Entries supplied:
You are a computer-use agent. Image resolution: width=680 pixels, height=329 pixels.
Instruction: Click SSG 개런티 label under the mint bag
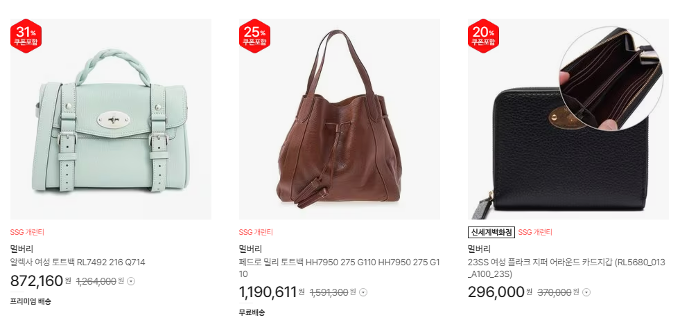point(27,232)
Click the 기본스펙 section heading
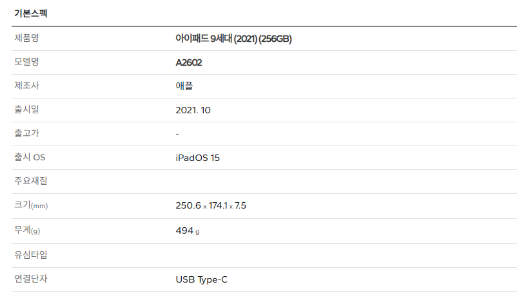The height and width of the screenshot is (300, 530). pyautogui.click(x=30, y=13)
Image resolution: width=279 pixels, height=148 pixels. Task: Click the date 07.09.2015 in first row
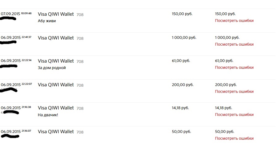[10, 14]

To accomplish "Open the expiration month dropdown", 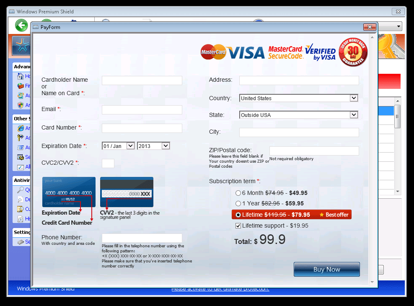I will coord(130,146).
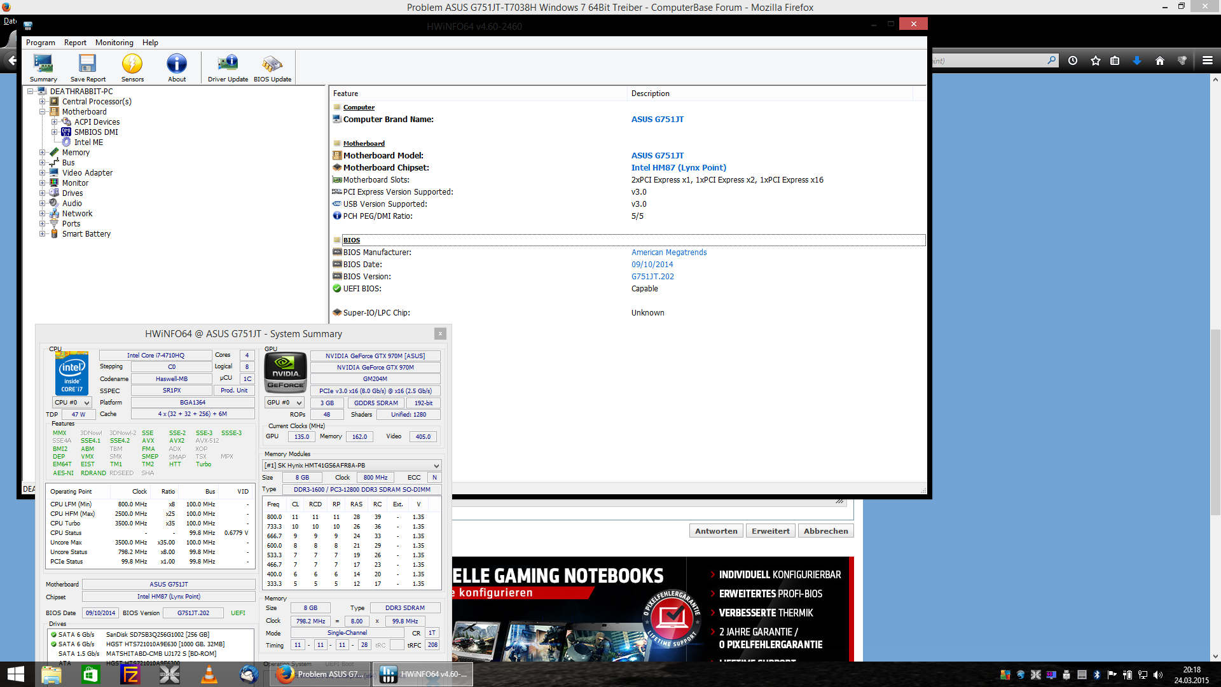Screen dimensions: 1221x687
Task: Click the Firefox downloads arrow icon
Action: [1137, 60]
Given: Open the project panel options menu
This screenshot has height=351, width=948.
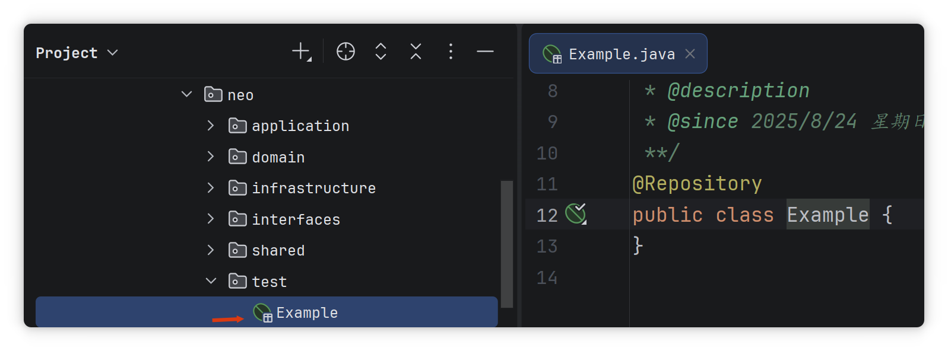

Stated problem:
Rewrite the records above as a numbered list, from the first line through the line containing "The height and", both included. Skip blank lines and leave out the pictures.

Output:
1. You are a computer-use agent. Image resolution: width=680 pixels, height=329 pixels.
2. Instruction: Click SSG 개런티 label under the mint bag
3. point(27,232)
4. Click the 기본스펙 section heading
5. The height and width of the screenshot is (300, 530). pyautogui.click(x=30, y=13)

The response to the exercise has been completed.